| Task to complete |
Of the material below, only the lines from the line containing "Image resolution: width=1568 pixels, height=329" down to the line containing "The image size is (479, 383)." belong in the answer, written out exactly.

| Listed records |
*-*-*

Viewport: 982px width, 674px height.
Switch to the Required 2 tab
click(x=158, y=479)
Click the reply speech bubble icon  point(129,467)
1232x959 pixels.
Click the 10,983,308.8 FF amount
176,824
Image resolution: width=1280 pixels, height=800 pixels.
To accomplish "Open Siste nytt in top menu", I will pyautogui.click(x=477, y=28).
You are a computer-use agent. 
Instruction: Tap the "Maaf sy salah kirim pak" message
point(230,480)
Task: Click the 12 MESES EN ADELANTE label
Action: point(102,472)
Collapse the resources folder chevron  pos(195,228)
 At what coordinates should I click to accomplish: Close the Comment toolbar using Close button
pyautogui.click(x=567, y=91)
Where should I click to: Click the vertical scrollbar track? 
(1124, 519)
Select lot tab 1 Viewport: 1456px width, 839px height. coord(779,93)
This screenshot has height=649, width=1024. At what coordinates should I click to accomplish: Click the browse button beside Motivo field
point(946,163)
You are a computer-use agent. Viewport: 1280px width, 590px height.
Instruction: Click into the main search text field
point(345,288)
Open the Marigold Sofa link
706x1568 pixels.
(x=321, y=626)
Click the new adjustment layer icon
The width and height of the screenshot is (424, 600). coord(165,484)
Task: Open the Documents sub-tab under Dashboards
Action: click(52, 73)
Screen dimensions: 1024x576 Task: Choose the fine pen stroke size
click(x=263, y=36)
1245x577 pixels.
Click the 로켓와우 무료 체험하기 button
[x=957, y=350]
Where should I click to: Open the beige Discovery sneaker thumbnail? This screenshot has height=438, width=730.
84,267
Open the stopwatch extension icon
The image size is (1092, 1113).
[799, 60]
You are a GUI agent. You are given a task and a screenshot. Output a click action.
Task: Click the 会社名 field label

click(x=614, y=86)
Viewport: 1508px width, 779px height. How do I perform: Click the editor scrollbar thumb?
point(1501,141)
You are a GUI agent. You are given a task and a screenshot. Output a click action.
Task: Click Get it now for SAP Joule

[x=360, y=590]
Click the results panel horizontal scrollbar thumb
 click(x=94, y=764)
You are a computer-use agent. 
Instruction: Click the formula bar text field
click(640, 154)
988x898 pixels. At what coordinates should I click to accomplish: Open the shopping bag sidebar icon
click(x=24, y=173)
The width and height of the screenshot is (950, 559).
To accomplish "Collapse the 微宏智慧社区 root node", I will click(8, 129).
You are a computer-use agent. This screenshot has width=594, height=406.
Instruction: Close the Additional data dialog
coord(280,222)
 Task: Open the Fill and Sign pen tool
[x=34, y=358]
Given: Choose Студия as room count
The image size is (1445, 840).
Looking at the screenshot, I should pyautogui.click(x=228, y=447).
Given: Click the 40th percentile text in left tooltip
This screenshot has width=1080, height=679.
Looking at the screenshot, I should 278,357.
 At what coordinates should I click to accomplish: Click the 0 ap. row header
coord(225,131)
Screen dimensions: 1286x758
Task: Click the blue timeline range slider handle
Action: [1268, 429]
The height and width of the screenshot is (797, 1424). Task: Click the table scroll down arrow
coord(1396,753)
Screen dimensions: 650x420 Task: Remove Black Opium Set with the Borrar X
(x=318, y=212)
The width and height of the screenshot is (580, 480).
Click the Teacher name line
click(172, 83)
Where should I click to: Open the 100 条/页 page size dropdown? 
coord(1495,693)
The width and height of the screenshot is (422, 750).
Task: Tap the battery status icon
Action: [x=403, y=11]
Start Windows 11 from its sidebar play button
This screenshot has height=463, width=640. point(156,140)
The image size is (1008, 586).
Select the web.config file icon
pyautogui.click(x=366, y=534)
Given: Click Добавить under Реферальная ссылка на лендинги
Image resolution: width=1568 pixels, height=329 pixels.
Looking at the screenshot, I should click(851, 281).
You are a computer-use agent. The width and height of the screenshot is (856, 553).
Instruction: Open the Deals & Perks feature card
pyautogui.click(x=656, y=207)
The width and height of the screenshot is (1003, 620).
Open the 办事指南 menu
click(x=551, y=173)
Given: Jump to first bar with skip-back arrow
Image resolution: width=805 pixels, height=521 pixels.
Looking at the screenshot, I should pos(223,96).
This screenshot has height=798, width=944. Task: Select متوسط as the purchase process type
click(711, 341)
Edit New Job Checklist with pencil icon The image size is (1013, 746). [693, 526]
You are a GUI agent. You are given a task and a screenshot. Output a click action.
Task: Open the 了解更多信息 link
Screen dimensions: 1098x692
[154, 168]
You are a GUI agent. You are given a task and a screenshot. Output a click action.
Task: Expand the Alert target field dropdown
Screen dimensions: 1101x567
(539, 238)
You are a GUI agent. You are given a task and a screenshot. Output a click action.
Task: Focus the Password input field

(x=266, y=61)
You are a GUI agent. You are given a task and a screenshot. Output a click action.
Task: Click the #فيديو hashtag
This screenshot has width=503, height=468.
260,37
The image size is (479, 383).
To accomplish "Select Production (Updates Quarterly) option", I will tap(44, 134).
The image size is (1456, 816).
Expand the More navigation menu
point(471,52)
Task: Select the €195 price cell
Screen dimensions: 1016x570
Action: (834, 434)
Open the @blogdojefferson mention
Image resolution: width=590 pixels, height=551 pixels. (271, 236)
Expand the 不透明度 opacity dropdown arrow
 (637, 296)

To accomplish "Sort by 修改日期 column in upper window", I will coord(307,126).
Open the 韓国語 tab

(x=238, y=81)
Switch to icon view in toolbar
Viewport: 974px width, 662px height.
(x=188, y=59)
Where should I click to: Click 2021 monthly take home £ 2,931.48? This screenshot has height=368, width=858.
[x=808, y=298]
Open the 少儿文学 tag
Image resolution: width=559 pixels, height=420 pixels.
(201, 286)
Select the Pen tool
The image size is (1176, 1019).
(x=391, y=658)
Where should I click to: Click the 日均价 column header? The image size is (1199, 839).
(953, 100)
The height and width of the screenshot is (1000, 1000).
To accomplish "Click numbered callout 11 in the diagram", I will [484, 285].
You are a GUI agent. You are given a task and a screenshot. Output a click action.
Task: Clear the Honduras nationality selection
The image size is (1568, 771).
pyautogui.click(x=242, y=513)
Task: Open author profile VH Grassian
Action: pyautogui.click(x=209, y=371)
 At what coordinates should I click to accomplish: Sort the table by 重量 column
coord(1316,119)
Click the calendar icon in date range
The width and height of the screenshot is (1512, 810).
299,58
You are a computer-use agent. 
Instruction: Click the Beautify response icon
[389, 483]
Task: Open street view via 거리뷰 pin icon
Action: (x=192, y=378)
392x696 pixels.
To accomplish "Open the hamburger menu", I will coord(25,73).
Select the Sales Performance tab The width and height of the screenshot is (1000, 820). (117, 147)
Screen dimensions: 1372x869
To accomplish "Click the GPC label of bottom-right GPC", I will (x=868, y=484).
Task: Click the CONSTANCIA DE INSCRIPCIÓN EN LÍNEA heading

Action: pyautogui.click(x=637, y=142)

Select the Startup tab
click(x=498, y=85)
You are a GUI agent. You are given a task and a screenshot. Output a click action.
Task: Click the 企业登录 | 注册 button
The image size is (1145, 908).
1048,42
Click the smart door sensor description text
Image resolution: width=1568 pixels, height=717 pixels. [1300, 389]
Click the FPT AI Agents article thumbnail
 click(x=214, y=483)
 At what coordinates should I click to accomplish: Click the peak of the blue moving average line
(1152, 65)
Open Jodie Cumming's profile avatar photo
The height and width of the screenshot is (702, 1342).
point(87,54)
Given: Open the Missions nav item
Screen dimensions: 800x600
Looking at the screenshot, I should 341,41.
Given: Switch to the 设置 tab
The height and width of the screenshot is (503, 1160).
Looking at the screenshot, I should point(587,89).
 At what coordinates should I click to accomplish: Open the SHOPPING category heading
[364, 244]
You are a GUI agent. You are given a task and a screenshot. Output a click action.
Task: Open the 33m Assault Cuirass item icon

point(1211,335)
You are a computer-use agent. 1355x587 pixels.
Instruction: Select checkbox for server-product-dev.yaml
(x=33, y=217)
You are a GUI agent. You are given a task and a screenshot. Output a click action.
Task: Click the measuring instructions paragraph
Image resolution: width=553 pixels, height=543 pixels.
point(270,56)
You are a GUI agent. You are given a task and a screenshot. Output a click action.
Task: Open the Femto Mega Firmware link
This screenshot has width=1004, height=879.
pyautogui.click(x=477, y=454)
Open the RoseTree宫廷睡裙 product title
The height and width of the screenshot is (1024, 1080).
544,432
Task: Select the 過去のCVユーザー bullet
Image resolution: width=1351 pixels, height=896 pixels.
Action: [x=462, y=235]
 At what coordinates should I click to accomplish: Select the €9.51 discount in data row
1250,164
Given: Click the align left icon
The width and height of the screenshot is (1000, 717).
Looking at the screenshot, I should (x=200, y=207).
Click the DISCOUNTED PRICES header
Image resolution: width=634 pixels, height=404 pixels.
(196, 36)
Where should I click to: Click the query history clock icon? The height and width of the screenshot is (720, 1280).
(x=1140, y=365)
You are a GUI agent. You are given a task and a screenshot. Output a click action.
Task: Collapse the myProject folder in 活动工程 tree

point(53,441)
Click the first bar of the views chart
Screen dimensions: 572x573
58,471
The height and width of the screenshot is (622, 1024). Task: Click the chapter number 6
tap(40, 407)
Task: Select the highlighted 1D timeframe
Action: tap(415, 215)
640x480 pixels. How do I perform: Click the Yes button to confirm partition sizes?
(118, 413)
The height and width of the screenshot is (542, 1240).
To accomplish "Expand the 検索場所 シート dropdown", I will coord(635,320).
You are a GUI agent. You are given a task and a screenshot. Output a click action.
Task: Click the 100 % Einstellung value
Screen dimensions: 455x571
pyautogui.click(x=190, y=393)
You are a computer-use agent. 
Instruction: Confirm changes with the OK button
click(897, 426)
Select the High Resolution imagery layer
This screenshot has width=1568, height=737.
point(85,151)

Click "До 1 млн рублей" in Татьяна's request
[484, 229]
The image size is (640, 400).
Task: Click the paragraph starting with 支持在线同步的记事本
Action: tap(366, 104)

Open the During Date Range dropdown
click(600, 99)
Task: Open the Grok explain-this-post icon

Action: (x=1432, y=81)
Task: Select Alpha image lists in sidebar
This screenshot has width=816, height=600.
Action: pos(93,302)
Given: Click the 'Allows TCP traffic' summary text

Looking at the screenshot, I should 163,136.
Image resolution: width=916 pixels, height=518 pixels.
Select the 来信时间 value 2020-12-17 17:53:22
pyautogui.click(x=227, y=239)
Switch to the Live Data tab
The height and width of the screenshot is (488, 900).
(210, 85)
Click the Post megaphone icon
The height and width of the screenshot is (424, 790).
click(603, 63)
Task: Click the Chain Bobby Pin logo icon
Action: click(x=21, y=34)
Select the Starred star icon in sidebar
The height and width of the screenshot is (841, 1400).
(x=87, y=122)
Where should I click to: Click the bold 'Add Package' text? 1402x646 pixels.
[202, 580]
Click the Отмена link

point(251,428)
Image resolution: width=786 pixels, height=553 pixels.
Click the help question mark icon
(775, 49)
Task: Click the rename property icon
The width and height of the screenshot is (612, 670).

*-*-*

| Finished exercise |
Image resolution: width=1568 pixels, height=329 pixels.
Looking at the screenshot, I should click(851, 281).
You are a computer-use agent. The width and height of the screenshot is (856, 553).
Instruction: Open the Deals & Perks feature card
pyautogui.click(x=656, y=207)
The width and height of the screenshot is (1003, 620).
Open the 办事指南 menu
click(x=551, y=173)
Given: Jump to first bar with skip-back arrow
Image resolution: width=805 pixels, height=521 pixels.
Looking at the screenshot, I should pos(223,96).
This screenshot has height=798, width=944. Task: Select متوسط as the purchase process type
click(711, 341)
Edit New Job Checklist with pencil icon The image size is (1013, 746). [693, 526]
You are a GUI agent. You are given a task and a screenshot. Output a click action.
Task: Open the 了解更多信息 link
Screen dimensions: 1098x692
[154, 168]
You are a GUI agent. You are given a task and a screenshot. Output a click action.
Task: Expand the Alert target field dropdown
Screen dimensions: 1101x567
(539, 238)
You are a GUI agent. You are given a task and a screenshot. Output a click action.
Task: Focus the Password input field

(x=266, y=61)
You are a GUI agent. You are given a task and a screenshot. Output a click action.
Task: Click the #فيديو hashtag
This screenshot has width=503, height=468.
260,37
The image size is (479, 383).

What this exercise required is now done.